Cherokee National Jail
a.k.a. Cherokee National Prison
Choctaw St. and Water Ave., Tahlequah, OKThe Cherokee Nation was forcibly removed to Indian Territory from its ancient homeland in the Southeast in the fall and winter of 18381839. This tragic trek to a then virtually unknown wilderness has since come to be known as the "Trail of Tears," justifiably so because roughly one-fourth of those making the journey failed to arrive. The various routes westward were marked by a steady procession of graves of the new-born, the aged, and the diseased.
The tragedy of this forced removal is made even more poignant by the fact that the Cherokee Nation of Indians had, in 1822 -- sixteen years before their Trail of Tears began -- adopted a republican form of government patterned on that of the then relatively new United States of America. Included was a national judicial system, at the head of which stood a National Supreme Court.
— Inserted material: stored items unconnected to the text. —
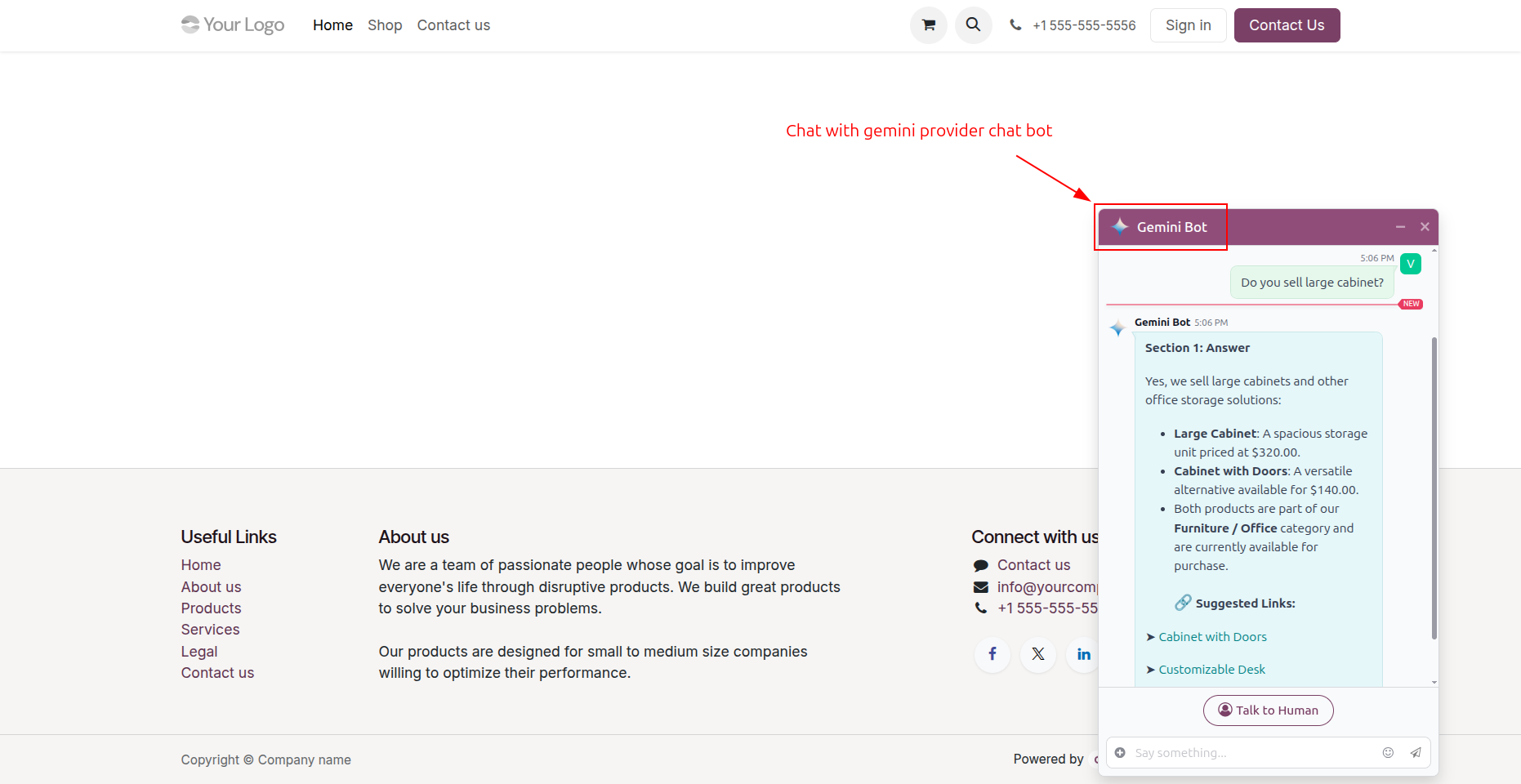The height and width of the screenshot is (784, 1521).
Task: Open the Home menu item
Action: [332, 25]

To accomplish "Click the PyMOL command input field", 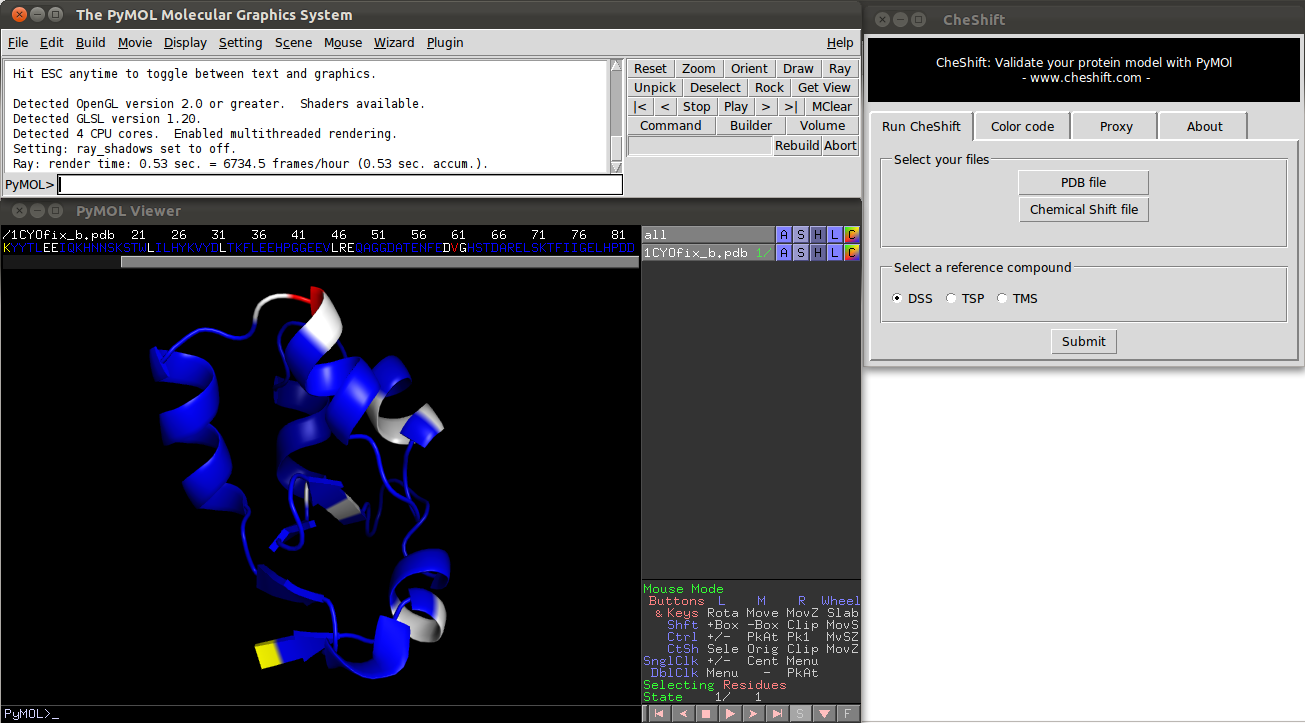I will coord(340,185).
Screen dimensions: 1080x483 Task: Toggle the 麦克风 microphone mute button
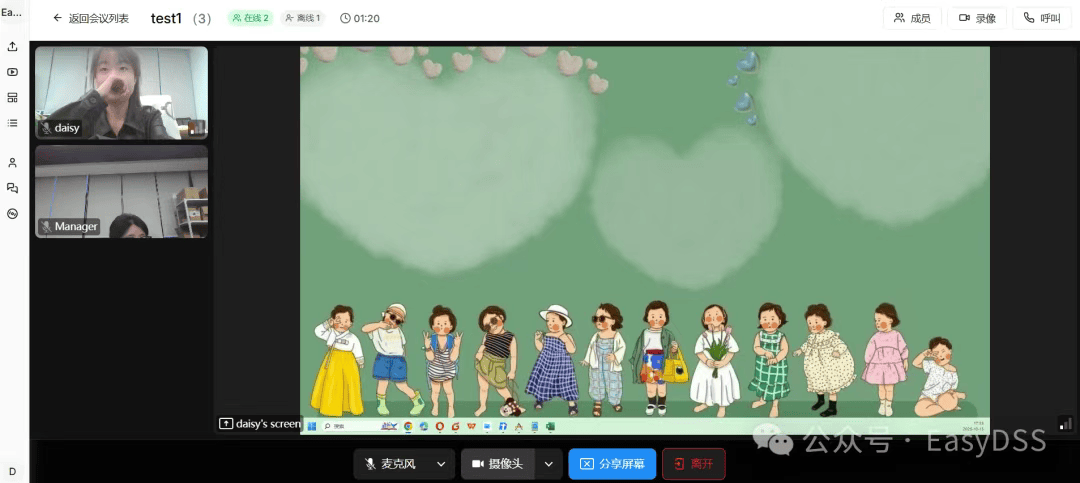(x=392, y=464)
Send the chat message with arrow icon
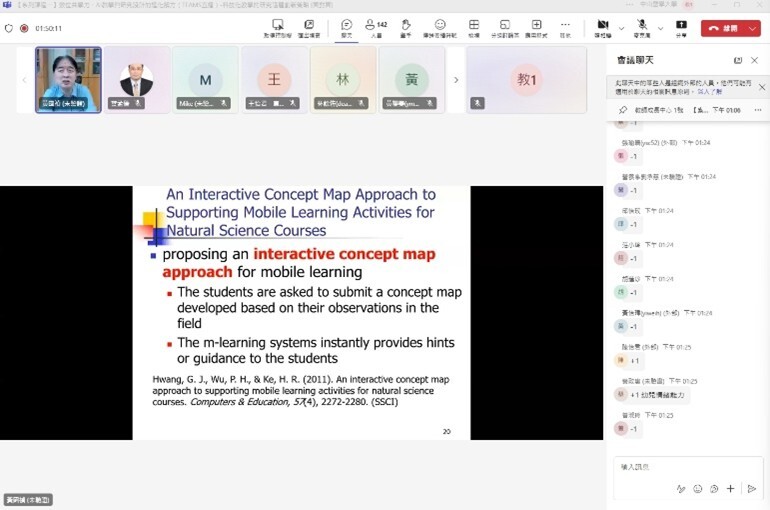 click(751, 489)
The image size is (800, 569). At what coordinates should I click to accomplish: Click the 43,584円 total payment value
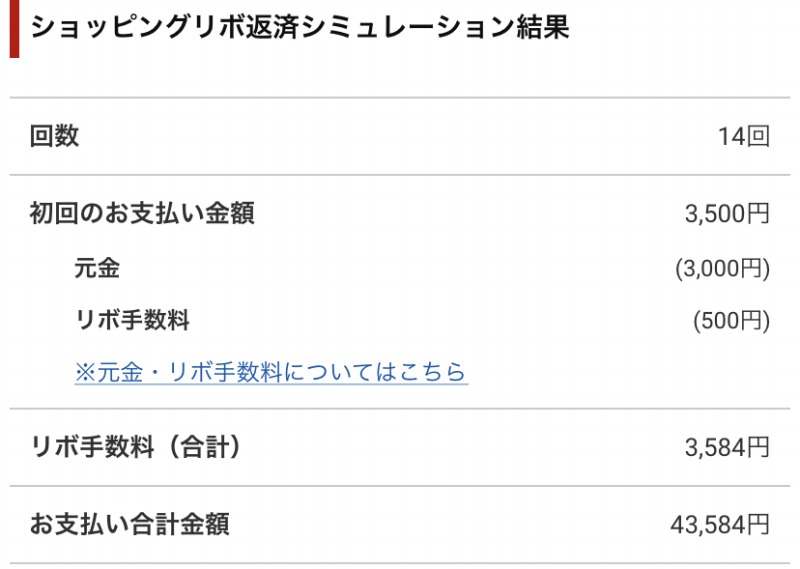[720, 524]
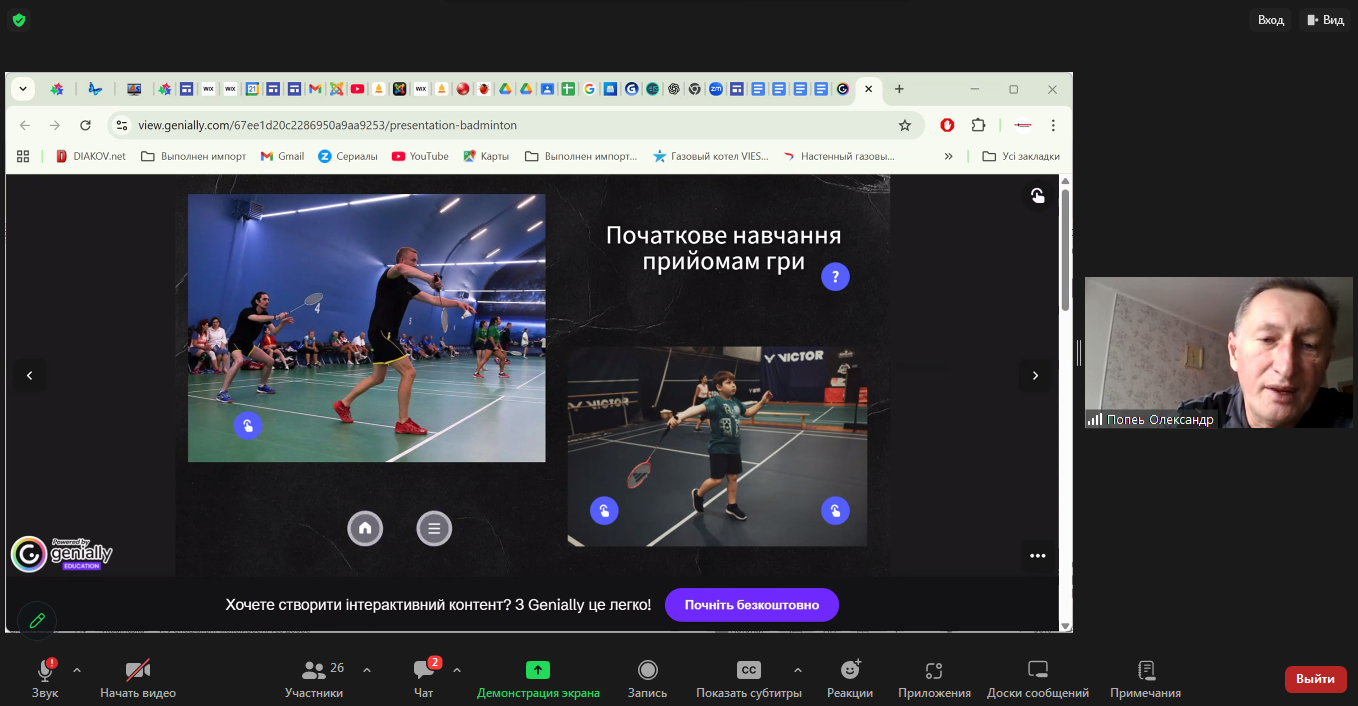Click the home icon in the presentation
Screen dimensions: 1358x706
[x=365, y=528]
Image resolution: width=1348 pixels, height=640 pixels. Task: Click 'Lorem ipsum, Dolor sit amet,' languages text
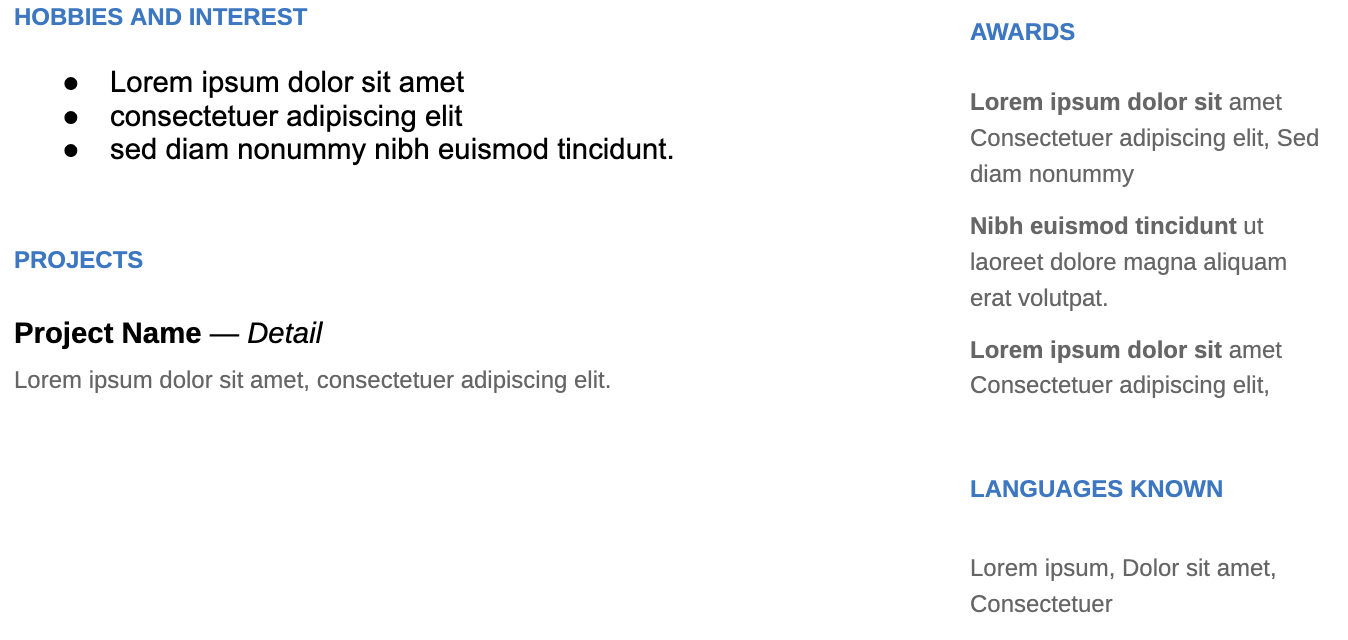[x=1123, y=568]
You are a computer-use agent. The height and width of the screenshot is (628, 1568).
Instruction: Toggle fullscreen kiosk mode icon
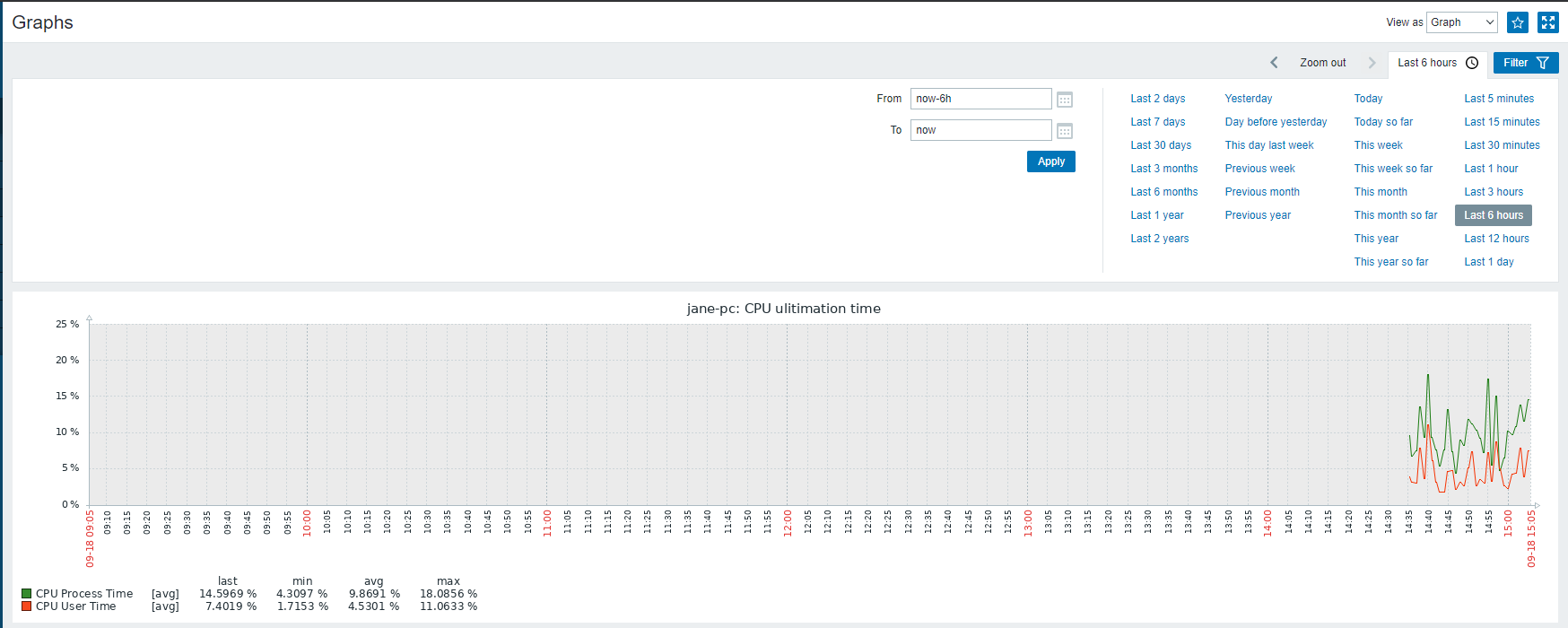coord(1548,22)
The word "civilized" in the so-called Five Civilized Tribes that eventually comprised Indian Territory was not an idle one. Thanks to the genius of Sequoyah, the Tribe by 1828 was publishing a newspaper in two languages - English and Cherokee. It was the only native American Indian tribe with a written language of its own - a language that stands as one of the great literary "inventions" of history.
The Cherokees, then, were not a band of savages being uprooted by a dominant society, but a nation largely of new Christians, ably led by visionary and dedicated leaders, being transplanted in a new and undeveloped homeland. And so it is that one of their first major accomplishments, after arrival in Indian Territory, was the reorganization of a tribal government torn apart by the stresses and strains of forcible removal from an ancient homeland.
Schools were started within months. A restored judicial system was soon to follow. Significantly, the first permanent structure erected at the new capital site was a plain two-story brick building to house the Supreme Court. Before too many years, however, normal life in the Cherokee Nation was again to be disrupted, this time by the Civil War, In this tragic conflict the Cherokee people were bitterly divided into Union and Confederate groups and their government structure was essentially destroyed as a functioning body. Destroyed with it were all of the government buildings in Tahlequah, the national capital, with the sole exception of the Supreme Court Building. (National Register status for it is being sought with a separate nomination. )
For a time following the trauma of the war years law and order in the Cherokee Nation had pretty much broken down, Robbery, assault, and murder became commonplace, Outlaws, Indian and white, roamed the area. Then gradually some semblance of order was at last re-established. The court system began again to function and it soon became obvious that if government under law was to survive, a secure facility was needed to house major offenders prior to trial and, if convicted, to hold them while they served out their sentences.
Thus in 1874 the Cherokee National Prison was added to the growing list of permanent buildings erected to house government functions in the capital, (The handsome red brick Capitol itself dates from 1867. It, too, still stands and is already on the National Register.) A gallows was erected adjacent to the sandstone jail. Both remained in use by the Cherokee Nation until 1904, when the property was sold to Cherokee County. The building still serves as a jail. That it has survived a century of use, in the capacity for which it was erected, is a significant commentary on the quality of workmanship achieved by the Cherokees as they managed their full-fledged nation-within-a-nation.
Listed in National Register of Historic Places in 1974.
The National Register of Historic Places is the official list of the Nation’s historic places worthy of preservation. Authorized by the National Historic Preservation Act of 1966, the National Park Service’s National Register of Historic Places is part of a national program to coordinate and support public and private efforts to identify, evaluate, and protect America’s historic and archeological resources.